My name is Mary Murphy. I garden in Minnetonka, Minnesota. Winter can be a challenge, so while I’m dreaming of flowers, I must be content with winter views. I love snow, but it can get tiresome, so here is a little story about my kitchen window and the ice lanterns I’ve made this winter.
Much of my garden inspiration has been determined by the view from my kitchen window. I spend an inordinate amount of time there cooking and washing dishes, so it has been of the utmost importance to embellish that view.
During the growing season, it is easy to keep bushes and flowers plentiful, and annuals in pots can always be depended on. Over the years, I have planted a host of beautiful plants, starting with hostas and hydrangeas and a little red pine.
I have overlaid with daffodils, tulips, iris, lilies, roses, delphinium, and hosts of annuals ranging from nursery petunias, snapdragons, alyssum, verbena, dianthus, asters, lobelia, and more.
Peonies add to the scene.
I love to grow from seed. Bachelors buttons, cosmos, zinnias, hollyhocks (above), and sunflowers (below) are my favorites.
It seems I always have something splendid to look at while doing my chores.
Winter, however, is more of a challenge. I love snow, but it can pretty much look the same for months on end. I leave a lot of growth for winter interest, but I do miss all the color of the growing season. A bird feeder attached to the window helps by bringing bright red cardinals and chickadees to visit. All this leads up to an exciting discovery this year that has renewed my winter window interest.
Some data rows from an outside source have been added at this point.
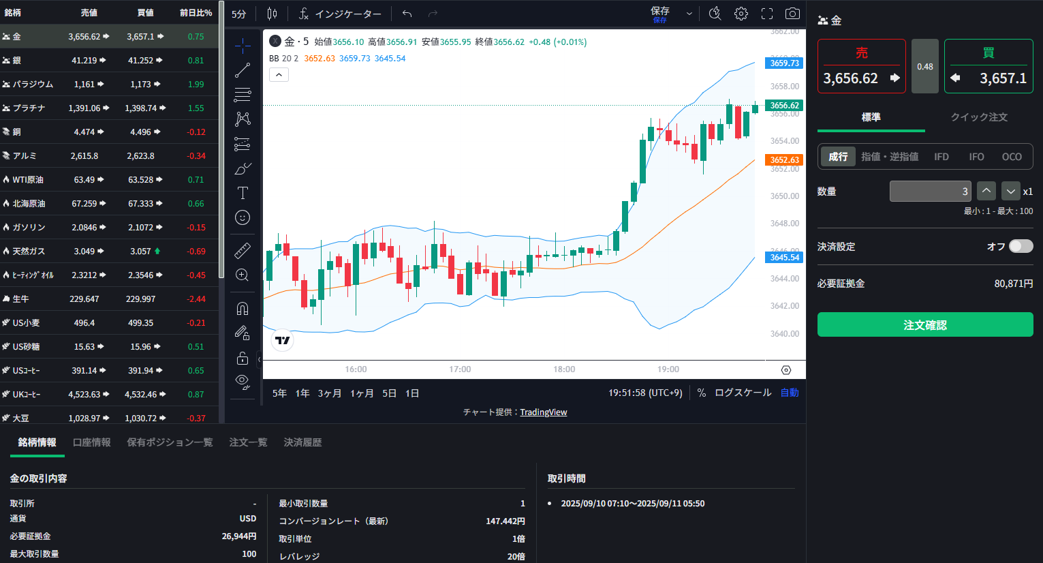The width and height of the screenshot is (1043, 563).
Task: Select the text annotation tool
Action: pos(243,193)
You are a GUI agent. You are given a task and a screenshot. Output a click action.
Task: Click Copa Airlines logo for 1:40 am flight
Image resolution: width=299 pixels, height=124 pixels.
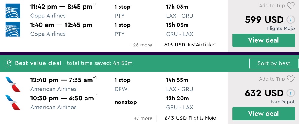(x=13, y=29)
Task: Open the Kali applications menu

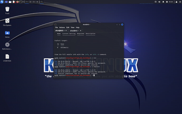Action: [x=2, y=2]
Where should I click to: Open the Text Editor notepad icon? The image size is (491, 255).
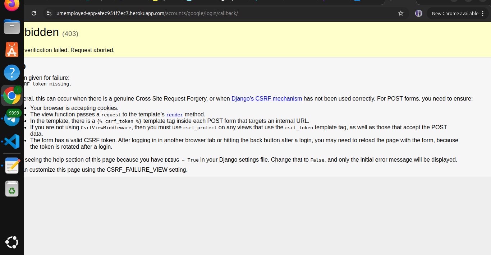click(12, 165)
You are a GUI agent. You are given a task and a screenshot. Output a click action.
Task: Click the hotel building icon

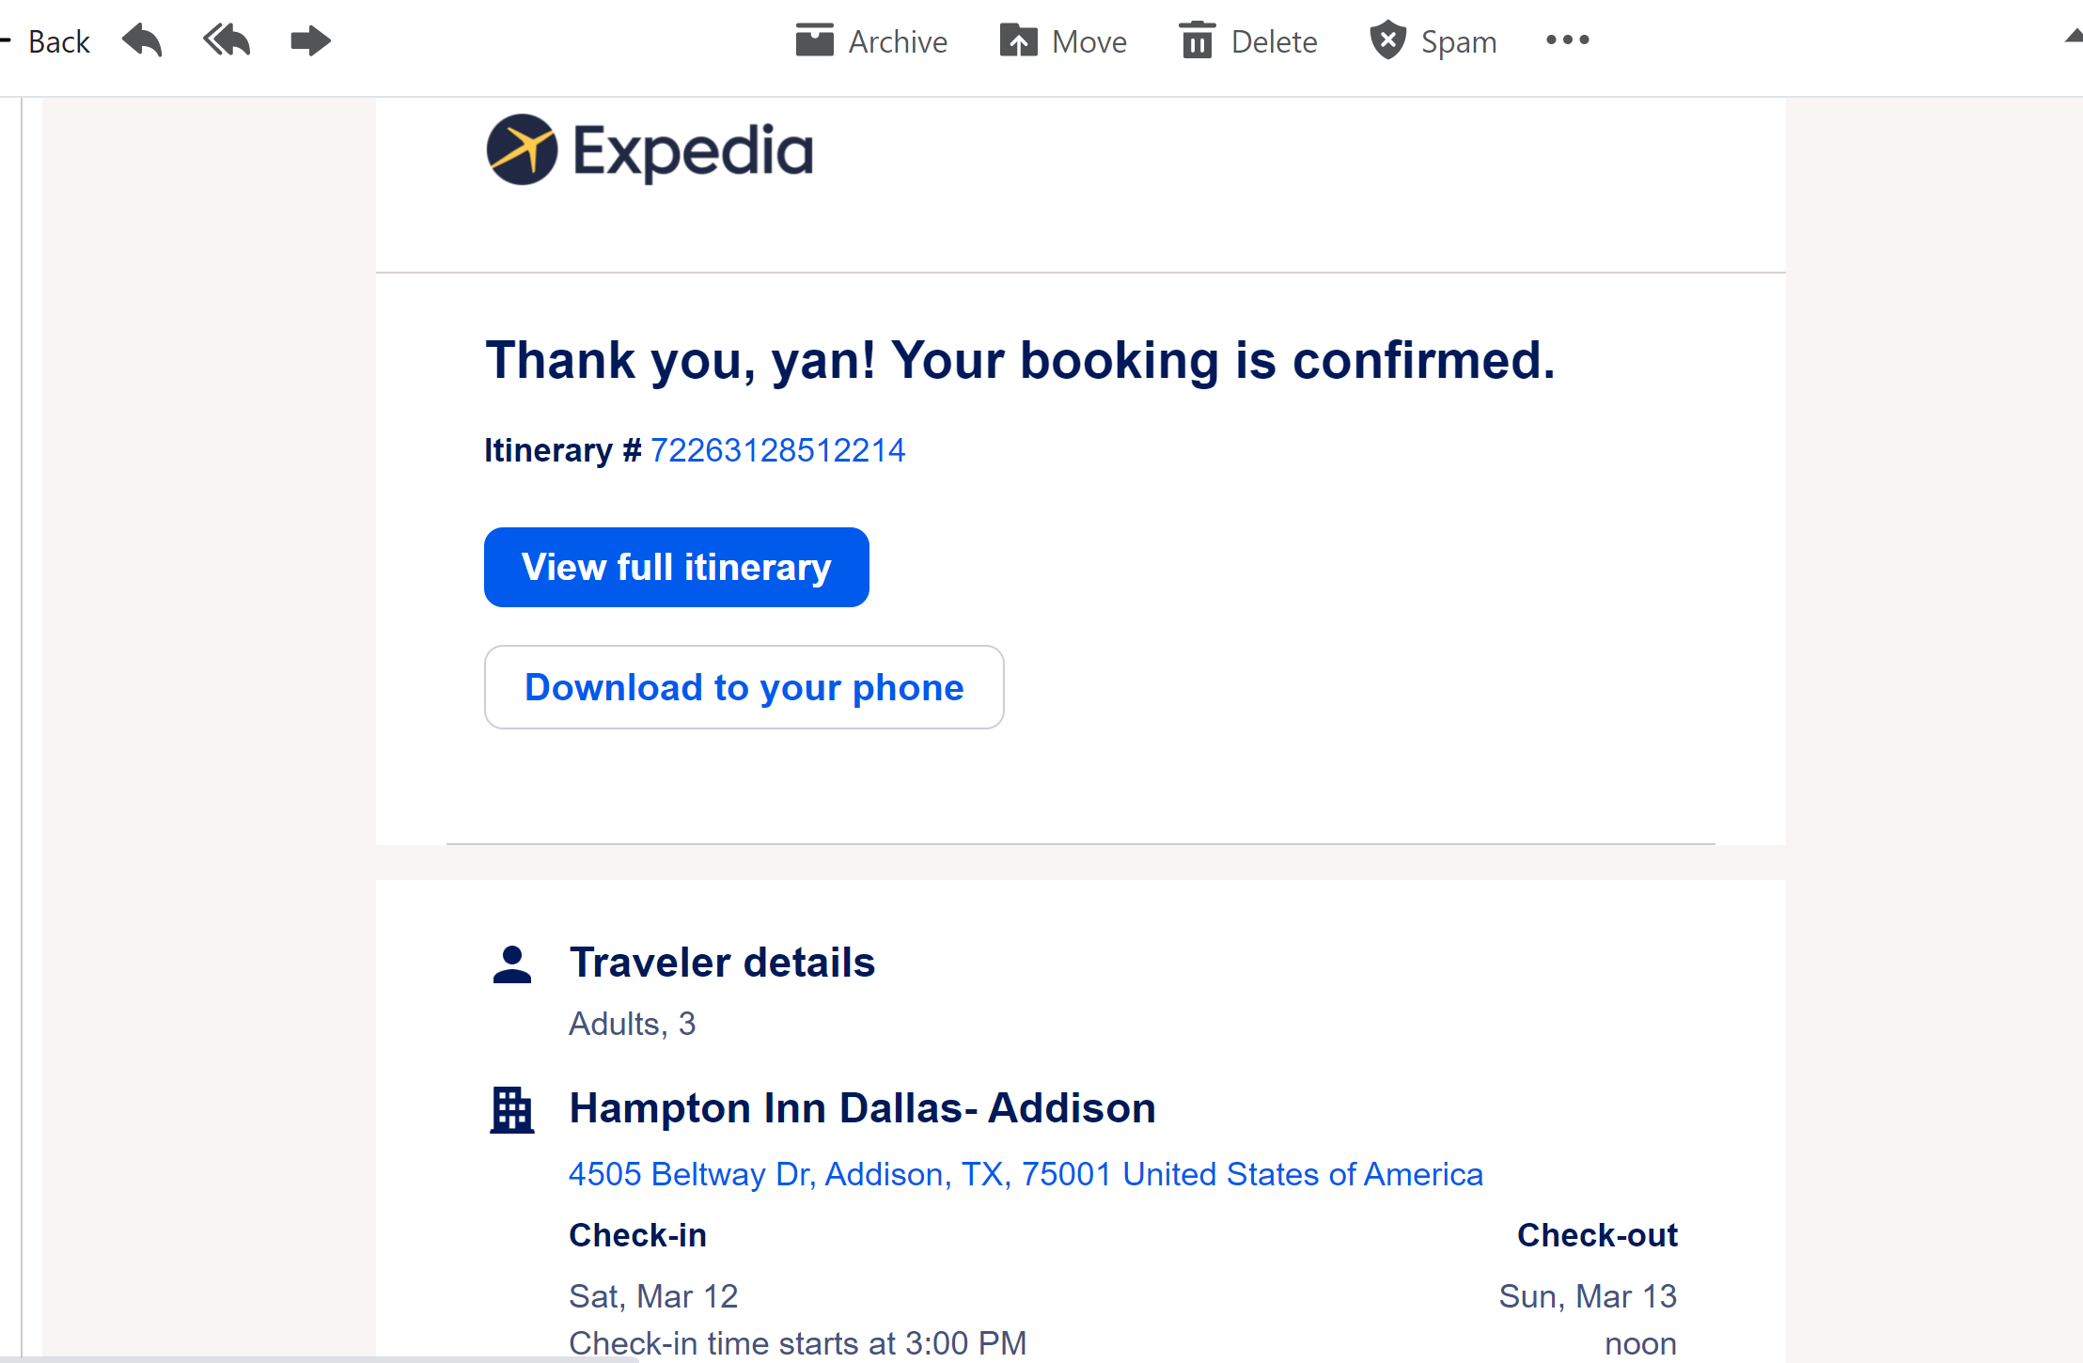coord(512,1110)
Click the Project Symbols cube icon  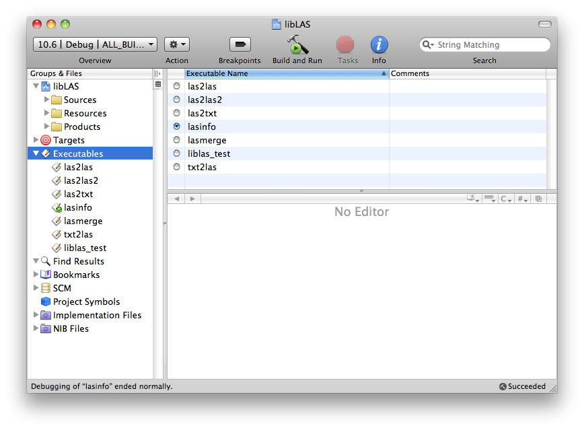(46, 301)
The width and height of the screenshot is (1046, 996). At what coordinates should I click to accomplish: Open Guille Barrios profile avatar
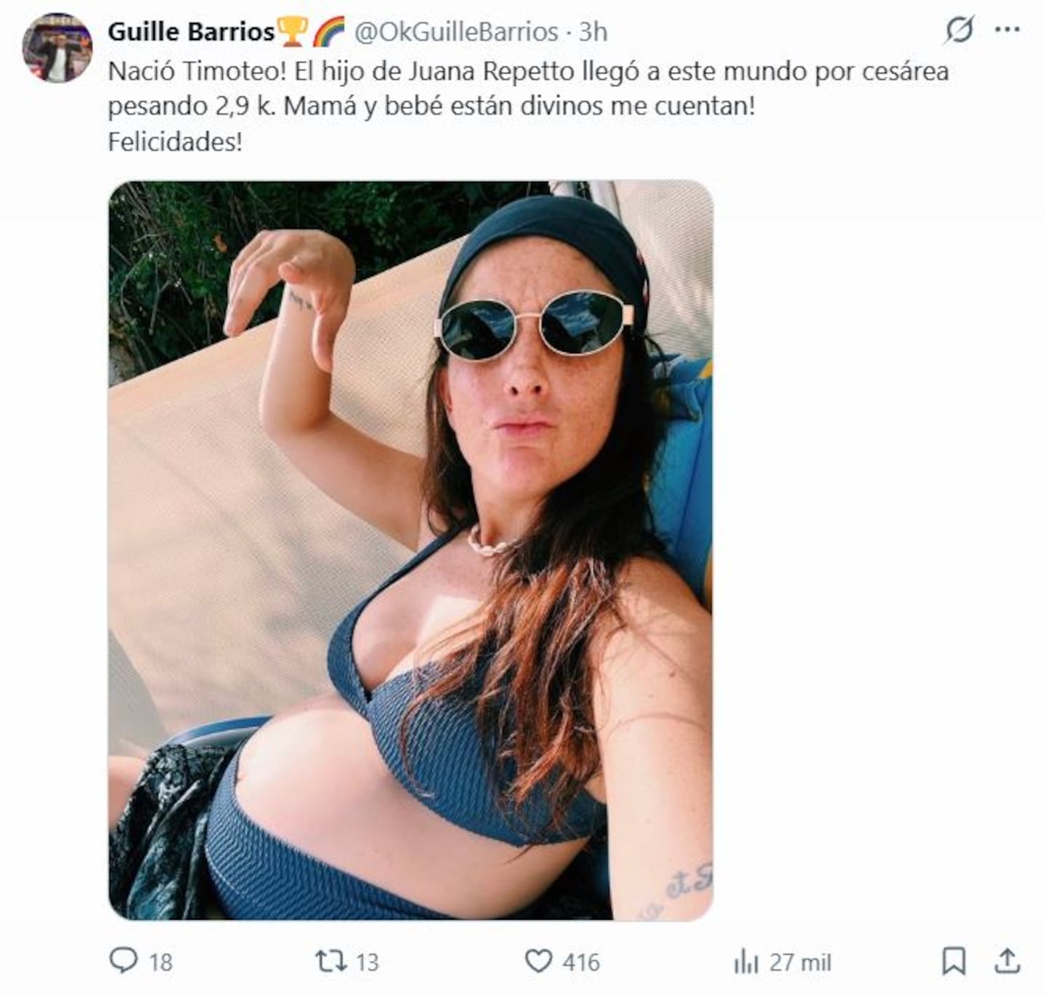click(57, 48)
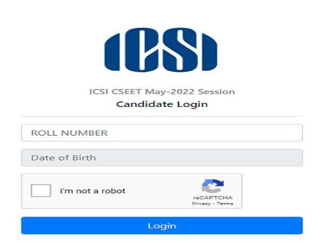The height and width of the screenshot is (243, 324).
Task: Click the divider line below Candidate Login
Action: [x=161, y=116]
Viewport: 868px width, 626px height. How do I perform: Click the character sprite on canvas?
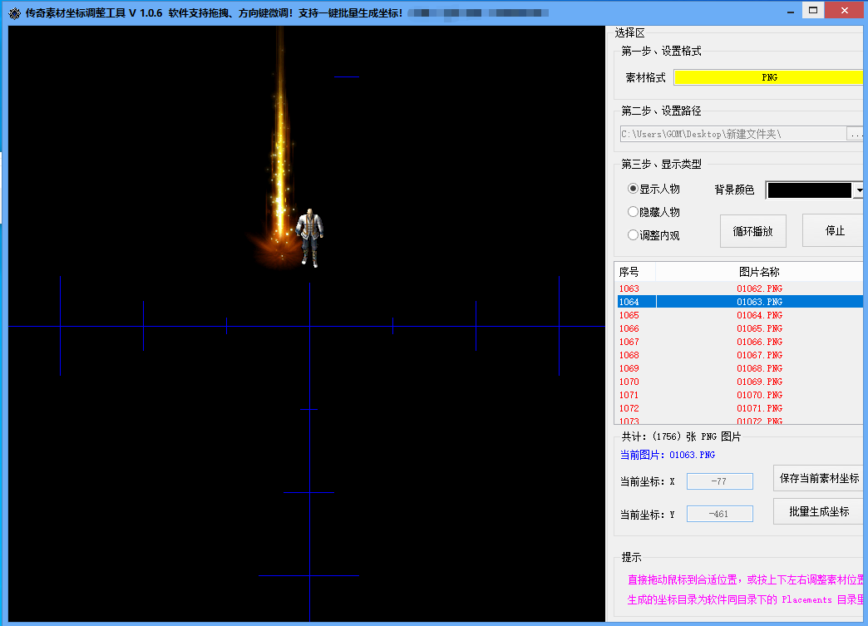[x=309, y=238]
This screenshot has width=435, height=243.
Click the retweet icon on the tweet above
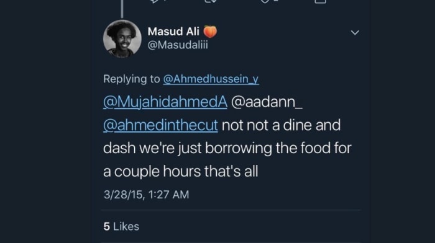coord(210,1)
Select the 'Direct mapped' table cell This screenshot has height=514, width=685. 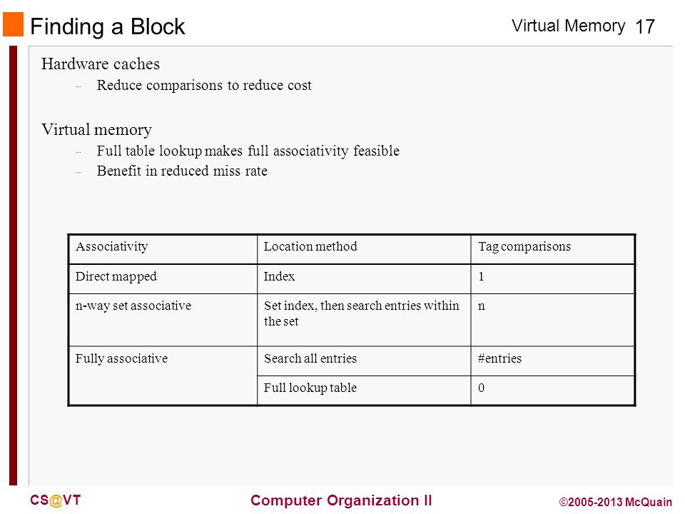click(x=163, y=279)
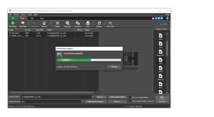The width and height of the screenshot is (214, 117).
Task: Open the dropdown arrow beside Remove
Action: [x=50, y=24]
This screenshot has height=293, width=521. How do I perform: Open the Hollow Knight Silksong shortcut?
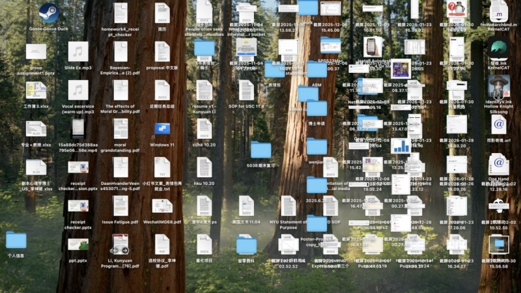[499, 87]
Ice lanterns are my latest passion! I have had to make several batches because they keep melting. The process is easy: just fill a balloon with water and put it outside to freeze. The timing is tricky: You want to catch it when the bottom of the balloon is still unfrozen so that you can carve out space for a votive.
I discovered after a little trial and error that timed LED votives are amazing. They come on at 5:00 p.m. and turn off at 10:00 a.m. I also discovered that adding some other frozen shapes adds interest. So I used round cake pans, a couple of rectangular pans, and the pieces that broke off to add to my arrangements. It is quite a transformation for my hibernating garden pots and warms my heart from the kitchen window.